BEGIN Selected text
The relation between a high fat diet and cancer is not conclusive. Recent epidemiological studies (17,58–60) could not explain a specific causal relationship between dietary fat and cancer. It has been found that altered energy metabolism and substrate requirements of tumour cells provide a target for selective antineoplastic therapy. The supply of substrates for tumour energy metabolism can be reduced by dietary manipulation (eg, ketogenic diet) or by pharmacological means at the cellular level (eg, inhibitors of glycolysis or oxidative phosphorylation). Both of these techniques are nontoxic methods for controlling tumour growth in vivo (61). Sugar consumption is positively associated with cancer in humans and test animals (58–61). This observation is quite logical because tumours are known to be enormous sugar absorbers. It has also been found that the risk of breast cancer decreases with increases in total fat intake (16). Further studies on the role of a ketogenic diet in antineoplastic therapy are in progress in our laboratory.
A link between low fat diets and osteoporosis has been suggested. Very low fat diets are considered to be low in calcium content. Women on low fat diets excrete most of the calcium they consume; therefore, they are more prone to osteoporosis. However, a high fat diet can rectify this situation (62).
In the present study, a control population on a low fat diet was not included due to the difficulties in recruiting subjects for a control group. However, several studies (63,64) with appropriate control groups that compared the effect of a low fat diet with a low carbohydrate ketogenic diet have recently been published. In this regard, these two recent studies are comparable with the present study. Brehm et al (23) showed that obese women on a low carbohydrate ketogenic diet lost 8.5 kg over six months compared with 4.2 kg lost by those in the low fat diet group (P<0.001). Twenty-two subjects from the low carbohydrate ketogenic diet and 20 subjects from the low fat diet completed the study, with both groups reducing their energy intake by approximately 450 kcal from the baseline level. In another study performed in 132 severely obese subjects for six months (24), there was greater weight loss in the low carbohydrate ketogenic diet group than in the low fat diet group (5.8 kg versus 1.9 kg, P=0.002). Both of these studies support the findings presented in the present paper.
The data presented in the present study showed that a ketogenic diet acted as a natural therapy for weight reduction in obese patients. This is a unique study monitoring the effect of a ketogenic diet for 24 weeks. There was a significant decrease in the level of triglycerides, total cholesterol, LDL cholesterol and glucose, and a significant increase in the level of HDL cholesterol in the patients. The side effects of drugs commonly used for the reduction of body weight in such patients were not observed in patients who were on the ketogenic diet. Therefore, these results indicate that the administration of a ketogenic diet for a relatively long period of time is safe. Further studies elucidating the molecular mechanisms of a ketogenic diet are in progress in our laboratory. These studies will open new avenues into the potential therapeutic uses of a ketogenic diet and ketone bodies.
END Selected text
BEGIN Stored data
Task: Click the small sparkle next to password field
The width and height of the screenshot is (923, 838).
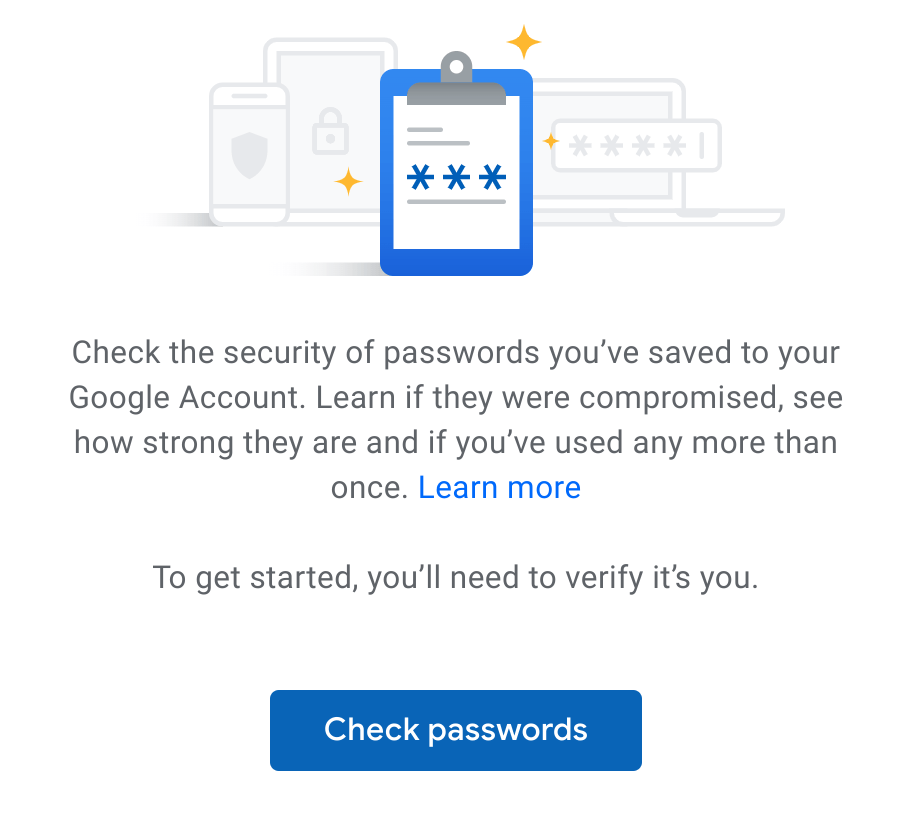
END Stored data
BEGIN Stored data
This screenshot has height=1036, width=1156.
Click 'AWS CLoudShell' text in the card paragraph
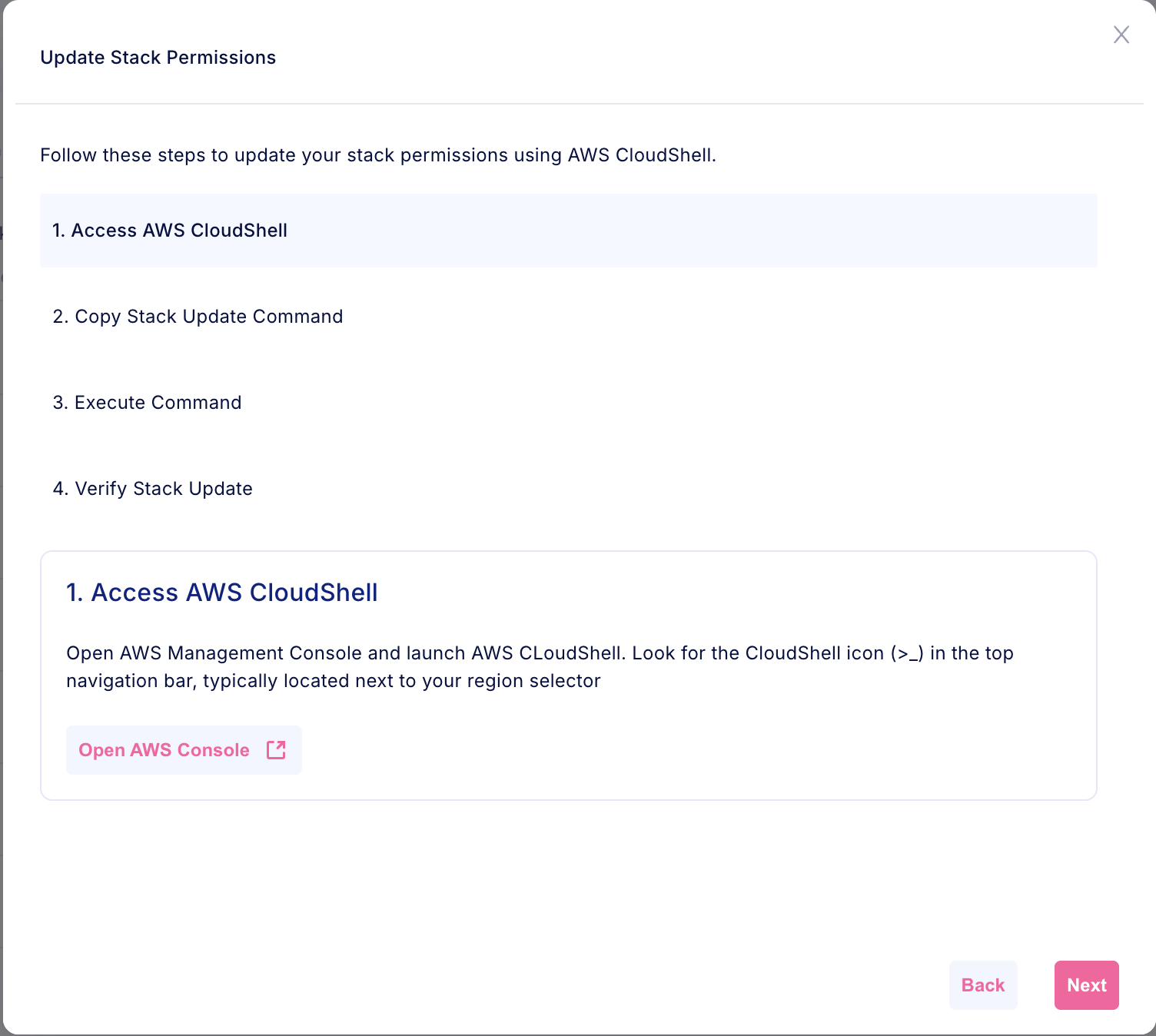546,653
END Stored data
◆ **Task item**
According to the ketogenic diet text, how much weight did the obese women on the low carbohydrate ketogenic diet lose over six months in the study by Brehm et al?

◆ **Completed task**
8.5 kg